Марина вдруг ощутила прилив сил, полностью, казалось, оставивших ее. Просунув пальцы в зазор между кровлей и верхней кромкой рештака, одной рукой она вцепилась в эту кромку, второй направила в промоину, из которой всего несколько минут назад хлестала «фиалка», единственную — одну на троих — горевшую в полнакала лампу и стала осматривать лаву. Всю крепь из нее вынесло. Размокший сланец, обрываясь, падал на размякшую почву небольшими, похожими на коровьи блины нашлепками, и они медленно сползали вниз.
— Задержимся — обвалится, — вслух подумала Марина.
— Рухнет — хана, — поддержал ее Ляскун. — На откаточный надо двигать. Раз есть вентиляция, должен быть и проход.
Ермак стукнул кулаком по обаполу — тот держался крепко. Снял сапог, взял его за голенище, размахнулся, ударил каблуком — и обапол на этот раз поддался. Сделал еще несколько ударов, отбил один, затем второй обапол.
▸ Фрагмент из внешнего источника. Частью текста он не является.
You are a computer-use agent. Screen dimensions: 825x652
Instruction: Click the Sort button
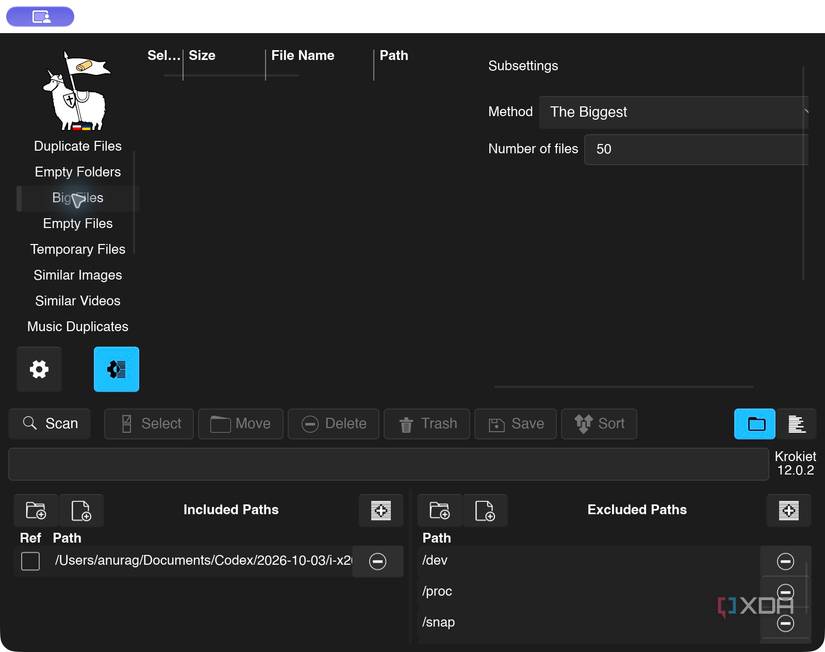(599, 424)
— Пойду первым, — вызвался Ляскун и перелез в рабочую часть лавы.
Марина передала ему лампу.
Цепляясь за кромку рештака, не отрывая ног от скользкой, точно намыленной почвы, Ляскун спустился метра на три, махнул светильником.
Ермак помог Марине перелезть через рештак. Но сама она спускаться не могла — ушибленная нога распухла, стала неповоротливой, начиненной болью. Ермак обвязал Марину сохранившимся концом бечевы, чуть попустил его, и Марина медленно заскользила, пока не столкнулась с Ляскуном. Затем спустился и сам. Пантелей Макарович отступил еще метра на три, и — все повторилось.
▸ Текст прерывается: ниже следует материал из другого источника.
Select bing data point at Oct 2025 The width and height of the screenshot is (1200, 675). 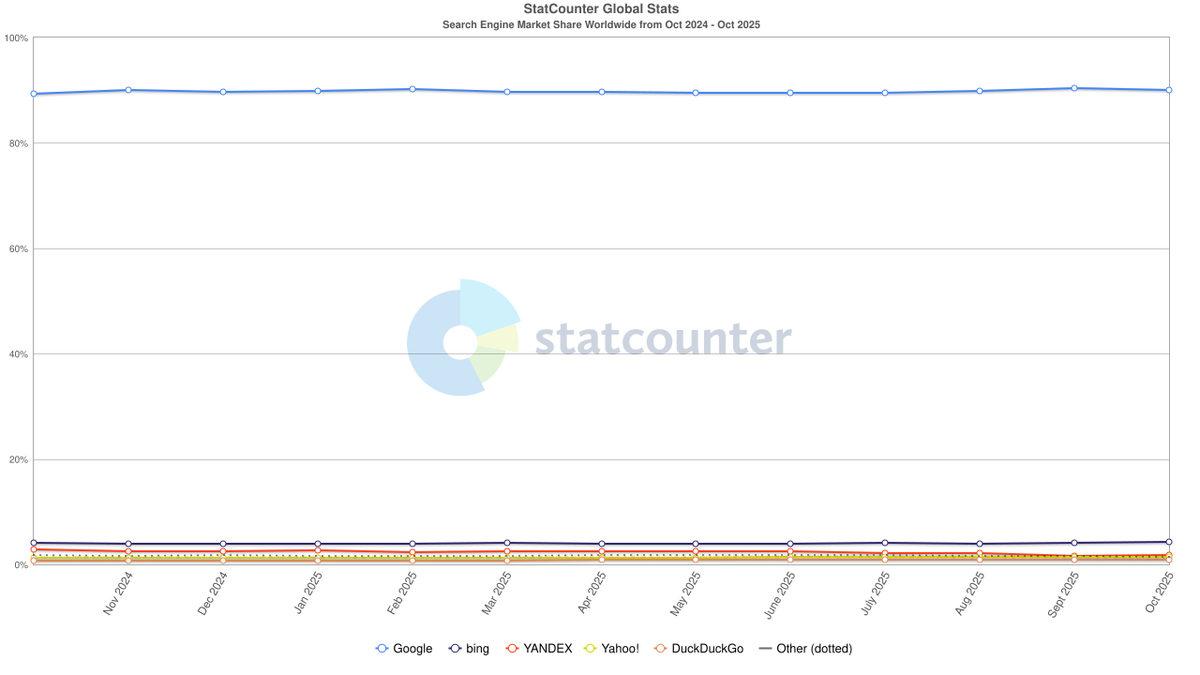1168,542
Ниже стали попадаться отдельные стойки, но они не облегчали положение, а усугубляли его: на уцелевшей крепи образовались заторы из породы и крепежного леса. Спускаться, не устранив их, было опасно, порой — невозможно, а разборка беспорядочных нагромождений, готовых в любую минуту прийти в движение, требовала сил, которых и у Ляскуна, и у Жура оставалось все меньше и меньше. И все-таки они продвигались.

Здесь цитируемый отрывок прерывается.